Much theorizing has announced the erosion of individuality's last
remnants; but if this were so, if society now consists of the thoroughly
homogenized and domesticated, how can there remain the enduring tension which must account for such levels of pain and loss? More and more people I have known have cracked up. It's going on to a staggering
degree, in a context of generalized, severe emotional disease-ease.
Marx predicted, erroneously, that a deepening material immiseration
would lead to revolt and to capital's downfall. Might it not be that an
increasing psychic suffering is itself leading to the reopening of
revolt-indeed, that this may even be the last hope of resistance?
And yet it is obvious that "mere" suffering is no guarantee of anything.
"Desire does not 'want' revolution, it is revolutionary in its own
right," as Deleuze and Guattari pointed out, while further on in
Anti-Oedipus, remembering fascism, noting that people have desired
against their own interests, and that tolerance of humiliation and
enslavement remains widespread...
...Gail Sheehy's Passages (1977), for example, considers life developments without reference to any social or historical context, thereby vitiating her concern for the "free and autonomous self." Arlie Russell Hochschild's Managed Heart (1983) focuses on the "commercialization of human feelings" in an increasingly service-sector economy, and manages to avoid any questioning of the totality by remaining ignorant of the fact of class society and the unhappiness it produces. When Society Becomes an Addict (1987) is Anne Wilson Schaef's completely incoherent attempt to deny, despite the title, the existence of society, by dealing strictly with the interpersonal. And these books are among the least escapist of the avalanche of "how-to" therapy books inundating the bookstores and supermarkets.
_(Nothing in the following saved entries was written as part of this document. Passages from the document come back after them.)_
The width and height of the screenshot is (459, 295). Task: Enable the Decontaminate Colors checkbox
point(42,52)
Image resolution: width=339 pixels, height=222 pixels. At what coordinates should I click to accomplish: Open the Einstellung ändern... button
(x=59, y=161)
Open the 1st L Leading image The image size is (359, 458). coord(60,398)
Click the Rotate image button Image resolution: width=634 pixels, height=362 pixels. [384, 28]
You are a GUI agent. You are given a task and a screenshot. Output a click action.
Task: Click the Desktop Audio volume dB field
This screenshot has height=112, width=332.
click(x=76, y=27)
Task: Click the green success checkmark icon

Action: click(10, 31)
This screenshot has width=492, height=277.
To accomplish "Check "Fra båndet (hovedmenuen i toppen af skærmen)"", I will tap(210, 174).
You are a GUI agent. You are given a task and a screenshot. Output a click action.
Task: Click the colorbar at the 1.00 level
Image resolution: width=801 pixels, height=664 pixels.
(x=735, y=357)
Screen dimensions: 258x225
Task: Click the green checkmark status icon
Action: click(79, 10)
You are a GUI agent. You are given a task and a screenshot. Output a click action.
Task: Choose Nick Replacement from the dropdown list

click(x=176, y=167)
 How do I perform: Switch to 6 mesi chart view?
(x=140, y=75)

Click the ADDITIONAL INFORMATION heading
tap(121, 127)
It is clear that psychology is part of the absence of community or
solidarity, and of the accelerating social disintegration. The emphasis
is on changing one's personality, and avoiding at all costs the facts of
bureaucratic consumer capitalism and its meaning to our lives and
consciousness. Consider Samuel Klarreich's Stress Solution (1988): "...1
believe that we can largely determine what will be stressful. and how
much it will interfere with our lives, by the views we uphold
irrespective of what goes on in the workplace." Under the sign of
productivity, the citizen is now trained as a lifelong inmate of an
industrial world, a condition, as Ivan Illich noted, not unrelated to
the fact that everyone tends toward the condition of therapy's patient,
or at least tends to accept its world-view...
...If alienation is the essence of all psychiatric conditions, Psychology
is the study of the alienated, but lacks the awareness that this is so.
The effect of the total society, in which the individual can no longer
recognize himself or herself, by the canons of Freud and the
Psychological Society, is seen as irrelevant to diagnosis and treatment.
Thus psychiatry appropriates disabling pain and frustration, redefines
them as illnesses and, in some cases, is able to suppress the symptoms.
Meanwhile, a morbid world continues its estranging technological
rationality that excludes any continuously spontaneous, affective life:
the person is subjected to a discipline designed, at the expense of the
sensuous, to make him or her an instrument of production.
Mental illness is primarily an unconscious escape from this design, a
form of passive resistance. R.D. Laing spoke of schizophrenia as a
psychic numbing which feigns a kind of death to preserve something of
one's inner aliveness. The representative schizophrenic is around 20, at
the point of culmination of the long period of socialization which has
prepared him to take up his role in the workplace. He is not "adequate"
to this destiny. Historically, it is noteworthy that schizophrenia is
very closely related to industrialism, as Torrey shows convincingly in
his Schizophrenia and Civilization (1980).